Greene, the Georgia QAnon baby, is lead sponsor of four pending impeachment resolutions. Greene, 48, a Christian nationalist who will follow trump to her grave, if need be. Before running for Congress, she supported calls to execute Hillary Clinton and Barack Obama. She compared the Democratic Party with Nazis and said COVID-19 safety measures were just like the persecution of Jews during the Holocaust. During the 2022 Russian invasion of Ukraine, Greene promoted Russian propaganda and praised Vladimir Putin.
Rep. Elise Stefanik, R-N.Y., called Biden “unfit to serve as president,” but held off on endorsing impeachment. Stefanik is a brazen trumper and claimed that Speaker Nancy Pelosi was responsible for the Jan. 6 insurrection. She has been accused of promoting the “replacement theory” that Democrats are bringing in immigrant people of color to tip the scales toward Democrats. She also endorsed Carl Paladino for congress despite Paladino’s history of making anti-Semitic comments.
Rep. Andy Biggs, R-Ariz., has endorsed multiple impeachment resolutions and said Alejandro Nicholas Mayorkas, the Secretary of Homeland Security, and Attorney General Merick Garland have “purposefully made our country less safe, politicized their departments, and violated the rule of law.”
In 1993, Biggs won $10 million in the American Family Publishers sweepstakes and used the dough to fund his run for office. In 2020, Biggs joined Rep. Paul Gosar, R-Ariz., in a video falsely claiming there was widespread voter fraud in the 2020 presidential election.
After the Jan. 6 insurrection, Biggs’s brothers William and Daniel wrote a letter to the editor of The Arizona Republic berating Biggs and saying that Biggs is “at least partially to blame” for the Capitol storming.
Rep. Ralph Norman, R-S.C., has endorsed two impeachment resolutions because of Biden’s decisions regarding the withdrawal of U.S. troops from Afghanistan. Norman, 69, has represented South Carolina’s in Congress since 2017. At an election debate on Sept. 20, 2018, Norman joked about sexual assault allegations against Supreme Court nominee Brett Kavanaugh.
“Did y’all hear this latest late-breaking news on the Kavanaugh hearings? …Ruth Bader Ginsburg came out saying she was groped by Abraham Lincoln,” Norman joked.
Norman called for reinstating Rep. Steve King, R-Iowa, to House committees after King lost his committee positions because of a series of racist and white nationalist remarks. King was not reinstated. Norman, btw, voted against a bill providing $2.1 billion for Afghan visas and Capitol Hill security.

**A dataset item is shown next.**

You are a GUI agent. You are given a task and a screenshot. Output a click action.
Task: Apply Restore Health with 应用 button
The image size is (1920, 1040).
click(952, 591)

Rep. Mary Miller, R-Ill., said Biden should be removed “for purposely ignoring our immigration laws.” Miller, 63, a farmer, started her term in the House on Jan. 3, 2021. She has agreed with trump that the 2020 election was “tainted.” This past May, the Washington Examiner criticized Miller for employing Bradley Graven, “a man convicted of soliciting sex with a minor, to assist with her re-election campaign.”
Miller is a member of the ultra conservative Freedom Caucus and in June 2021, she voted against giving Congressional Gold Medals to police officers who defended the Capitol on Jan. 6. Miller has called for the return of the role of God in public schools and supports Christian nationalism.